▸ **GOAL**
Starting at the line that has "Open the Tecar" and stopping at the last of the rows, rewrite those lines with "Forum" swapped for "Community" and everything else left unchanged.
═════ DATA LINES ═════
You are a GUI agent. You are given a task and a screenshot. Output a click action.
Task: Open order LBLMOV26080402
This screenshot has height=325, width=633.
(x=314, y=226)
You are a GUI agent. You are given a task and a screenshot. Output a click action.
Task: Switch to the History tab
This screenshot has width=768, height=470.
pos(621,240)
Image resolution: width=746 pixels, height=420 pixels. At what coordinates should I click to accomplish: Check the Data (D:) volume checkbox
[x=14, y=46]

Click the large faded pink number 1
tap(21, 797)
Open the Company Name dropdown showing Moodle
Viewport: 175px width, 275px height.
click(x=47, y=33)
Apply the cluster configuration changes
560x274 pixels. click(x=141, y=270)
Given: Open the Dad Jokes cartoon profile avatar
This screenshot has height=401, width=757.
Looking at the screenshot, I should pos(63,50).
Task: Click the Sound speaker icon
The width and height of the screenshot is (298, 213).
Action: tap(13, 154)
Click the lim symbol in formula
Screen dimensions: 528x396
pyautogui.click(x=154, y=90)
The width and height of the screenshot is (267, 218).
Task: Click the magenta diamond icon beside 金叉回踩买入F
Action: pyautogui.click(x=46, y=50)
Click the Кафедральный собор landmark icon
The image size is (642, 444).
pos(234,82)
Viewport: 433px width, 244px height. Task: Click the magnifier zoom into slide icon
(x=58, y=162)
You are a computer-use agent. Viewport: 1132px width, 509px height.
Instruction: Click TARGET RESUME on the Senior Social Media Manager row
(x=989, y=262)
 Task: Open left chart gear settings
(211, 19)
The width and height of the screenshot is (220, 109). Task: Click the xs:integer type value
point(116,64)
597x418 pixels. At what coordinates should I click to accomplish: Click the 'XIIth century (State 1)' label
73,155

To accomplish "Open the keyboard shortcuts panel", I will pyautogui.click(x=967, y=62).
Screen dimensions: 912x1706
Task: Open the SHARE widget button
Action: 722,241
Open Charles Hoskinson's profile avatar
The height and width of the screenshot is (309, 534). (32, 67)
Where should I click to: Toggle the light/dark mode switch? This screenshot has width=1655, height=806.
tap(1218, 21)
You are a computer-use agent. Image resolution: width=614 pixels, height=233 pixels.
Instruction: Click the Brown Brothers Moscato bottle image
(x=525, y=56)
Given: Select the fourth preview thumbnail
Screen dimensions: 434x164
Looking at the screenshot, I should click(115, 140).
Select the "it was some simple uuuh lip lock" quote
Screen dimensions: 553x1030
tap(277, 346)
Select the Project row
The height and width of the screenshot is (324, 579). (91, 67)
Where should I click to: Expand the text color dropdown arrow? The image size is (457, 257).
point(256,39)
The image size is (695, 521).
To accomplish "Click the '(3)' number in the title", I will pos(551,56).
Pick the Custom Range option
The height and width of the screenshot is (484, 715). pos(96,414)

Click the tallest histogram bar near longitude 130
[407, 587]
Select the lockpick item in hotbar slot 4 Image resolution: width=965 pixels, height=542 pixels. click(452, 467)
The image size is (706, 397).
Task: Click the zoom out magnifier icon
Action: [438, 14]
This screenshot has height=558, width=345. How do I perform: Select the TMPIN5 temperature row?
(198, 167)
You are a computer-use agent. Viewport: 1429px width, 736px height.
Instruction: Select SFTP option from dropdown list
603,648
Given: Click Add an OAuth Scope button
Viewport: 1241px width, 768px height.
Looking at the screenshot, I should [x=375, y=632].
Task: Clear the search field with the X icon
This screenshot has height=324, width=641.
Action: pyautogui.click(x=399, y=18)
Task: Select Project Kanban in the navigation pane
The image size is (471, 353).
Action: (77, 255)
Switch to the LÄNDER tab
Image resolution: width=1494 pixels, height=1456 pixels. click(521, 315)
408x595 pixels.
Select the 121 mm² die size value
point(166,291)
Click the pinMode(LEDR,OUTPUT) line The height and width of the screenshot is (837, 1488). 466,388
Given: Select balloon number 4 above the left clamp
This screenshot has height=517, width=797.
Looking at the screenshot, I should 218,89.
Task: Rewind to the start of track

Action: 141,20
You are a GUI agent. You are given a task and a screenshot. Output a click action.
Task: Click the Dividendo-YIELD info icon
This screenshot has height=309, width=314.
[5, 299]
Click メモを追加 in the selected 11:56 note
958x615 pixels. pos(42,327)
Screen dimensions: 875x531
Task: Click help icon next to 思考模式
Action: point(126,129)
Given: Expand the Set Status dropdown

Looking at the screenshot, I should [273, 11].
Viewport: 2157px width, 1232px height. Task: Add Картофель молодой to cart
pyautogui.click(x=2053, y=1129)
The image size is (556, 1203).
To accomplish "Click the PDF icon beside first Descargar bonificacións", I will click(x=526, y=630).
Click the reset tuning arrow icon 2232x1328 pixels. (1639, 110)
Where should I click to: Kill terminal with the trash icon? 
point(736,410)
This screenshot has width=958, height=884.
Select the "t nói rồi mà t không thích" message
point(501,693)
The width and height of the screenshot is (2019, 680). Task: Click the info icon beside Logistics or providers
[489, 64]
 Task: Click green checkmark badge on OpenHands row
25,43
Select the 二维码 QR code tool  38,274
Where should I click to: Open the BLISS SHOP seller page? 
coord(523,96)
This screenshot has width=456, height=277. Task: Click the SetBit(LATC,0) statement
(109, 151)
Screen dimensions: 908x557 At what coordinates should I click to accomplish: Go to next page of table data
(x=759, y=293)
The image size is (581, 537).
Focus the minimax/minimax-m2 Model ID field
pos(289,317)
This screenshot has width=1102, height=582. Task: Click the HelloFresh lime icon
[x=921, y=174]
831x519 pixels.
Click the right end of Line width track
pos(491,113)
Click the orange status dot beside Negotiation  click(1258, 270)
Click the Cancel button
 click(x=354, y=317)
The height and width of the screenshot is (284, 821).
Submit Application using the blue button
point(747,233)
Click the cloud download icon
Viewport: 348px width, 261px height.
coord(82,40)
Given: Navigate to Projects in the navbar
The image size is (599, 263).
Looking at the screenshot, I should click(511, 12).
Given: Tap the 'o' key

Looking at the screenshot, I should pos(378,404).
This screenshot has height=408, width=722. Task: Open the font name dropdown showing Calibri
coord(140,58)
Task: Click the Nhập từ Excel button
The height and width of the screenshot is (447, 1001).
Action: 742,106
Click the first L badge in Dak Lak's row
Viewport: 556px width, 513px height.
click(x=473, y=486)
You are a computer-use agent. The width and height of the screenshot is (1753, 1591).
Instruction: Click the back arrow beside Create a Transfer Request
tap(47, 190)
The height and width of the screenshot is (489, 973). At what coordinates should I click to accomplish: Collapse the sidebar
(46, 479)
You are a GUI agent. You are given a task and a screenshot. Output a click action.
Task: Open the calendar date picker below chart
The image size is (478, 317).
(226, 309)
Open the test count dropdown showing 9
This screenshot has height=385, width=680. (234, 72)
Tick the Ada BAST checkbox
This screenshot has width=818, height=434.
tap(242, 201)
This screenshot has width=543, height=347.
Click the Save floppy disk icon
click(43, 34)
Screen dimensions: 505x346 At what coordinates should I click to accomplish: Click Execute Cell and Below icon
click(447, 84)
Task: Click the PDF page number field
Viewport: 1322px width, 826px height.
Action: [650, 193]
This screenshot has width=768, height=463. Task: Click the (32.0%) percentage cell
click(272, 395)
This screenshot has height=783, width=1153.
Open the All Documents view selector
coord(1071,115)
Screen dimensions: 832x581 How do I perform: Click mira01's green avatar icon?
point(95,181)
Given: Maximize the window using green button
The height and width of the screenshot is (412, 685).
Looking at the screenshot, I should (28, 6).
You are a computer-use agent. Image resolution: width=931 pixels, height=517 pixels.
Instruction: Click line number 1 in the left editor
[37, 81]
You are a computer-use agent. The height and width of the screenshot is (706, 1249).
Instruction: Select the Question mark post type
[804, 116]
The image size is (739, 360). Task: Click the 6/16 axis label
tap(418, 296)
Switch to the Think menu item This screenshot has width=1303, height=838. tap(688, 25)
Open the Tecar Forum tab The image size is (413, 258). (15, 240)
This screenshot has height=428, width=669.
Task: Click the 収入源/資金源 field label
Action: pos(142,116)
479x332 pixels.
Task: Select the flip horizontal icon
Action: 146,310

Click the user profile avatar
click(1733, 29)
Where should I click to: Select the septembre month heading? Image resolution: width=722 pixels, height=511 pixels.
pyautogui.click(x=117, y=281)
═════
▸ **THE REPLY**
Open the Tecar Community tab The image size is (413, 258). (15, 240)
This screenshot has height=428, width=669.
Task: Click the 収入源/資金源 field label
Action: pos(142,116)
479x332 pixels.
Task: Select the flip horizontal icon
Action: 146,310

Click the user profile avatar
click(1733, 29)
Where should I click to: Select the septembre month heading? Image resolution: width=722 pixels, height=511 pixels.
pyautogui.click(x=117, y=281)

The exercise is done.